Mais les organisations révolutionnaires ne peuvent pas s’engager dans une discussion publique sur la lutte de classe avec des organisations qui ne défendent pas une position internationaliste. De telles organisations sont fondamentalement hostiles aux intérêts historiques de la classe ouvrière. Mais la CWO, voulant jouer sur les deux tableaux, n’a pas le courage de dire ouvertement qu’elle cherche à se rapprocher d’un groupe gauchiste « non dogmatique » comme Plan C, au lieu d’exprimer sa solidarité ou de collaborer avec le CCI.
Dans sa politique d’« ouverture », la CWO ne veut pas que le CCI soit témoin de sa « romance » avec des groupes anarchistes ou gauchistes. Elle est donc prête à mettre sous le tapis le principe de solidarité au sein de la Gauche communiste et refuse de condamner l’exclusion du CCI par l’ACG.

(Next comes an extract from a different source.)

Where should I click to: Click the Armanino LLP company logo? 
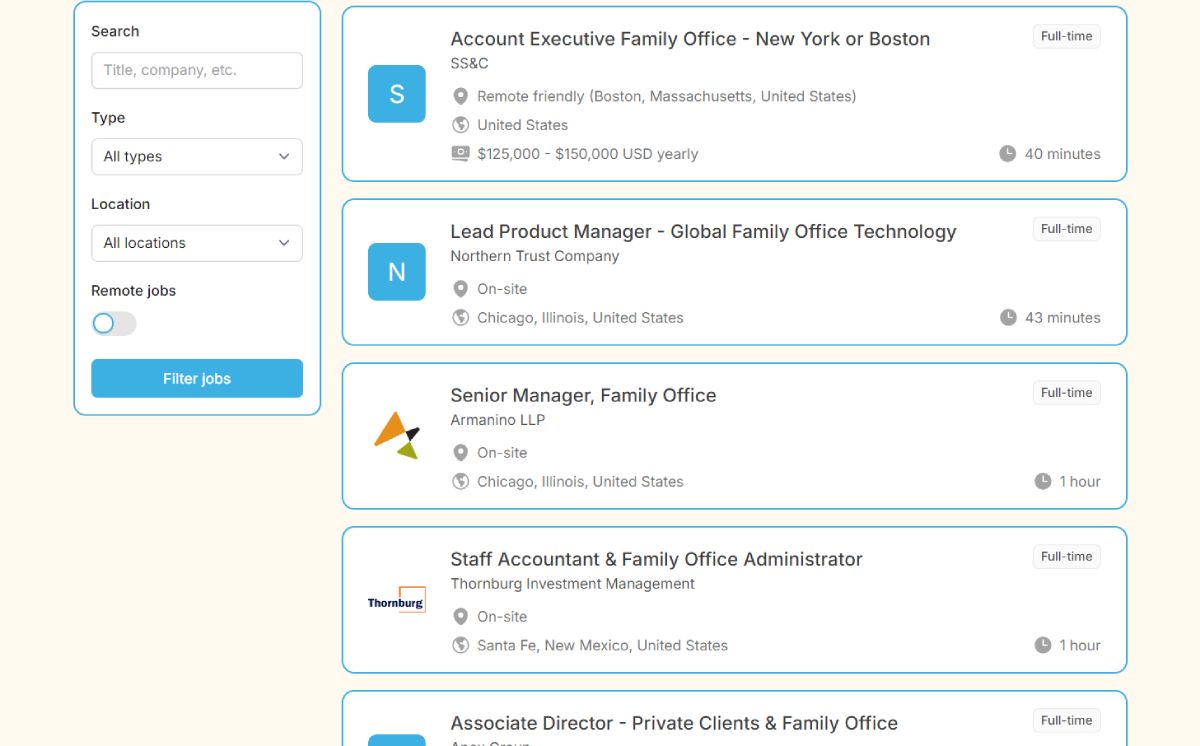point(397,436)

Finalement, la CWO a démontré qu’elle renonçait au principe de la défense des organisations de la Gauche communiste contre les attaques de l’extérieur : « et aucune organisation prolétarienne ne peut ignorer cette nécessité élémentaire [de solidarité] sans en payer le prix ». (7)
CCI, 14 juillet 2023
1) « All Out ! The Current Strike Wave », disponible sur le site de l’ACG (12 mai 2023).
2) Lire notre article : « Les anarchistes et la guerre : Entre internationalisme et “défense de la nation” », Révolution internationale n° 494 (2023).
3) Voir notre article : « AWW and Ukraine war : There is no middle ground between internationalism and “national defence” », disponible sur notre site web (septembre 2022).
4) Cf. « La contribution de la CNT à l’instauration de la République espagnole (1921-1931) », Revue internationale n° 131 (2007).
5) « Oil rig workers strike », disponible sur le site de l’ACG (9 juin 2023).
6) « Un comité qui entraîne les participants dans l’impasse », Révolution internationale n° 496.
7) Cf. « Les conférences internationales de la Gauche Communiste (1976-1980) : Leçons d’une expérience pour le milieu prolétarien », Revue internationale n° 122 (2005).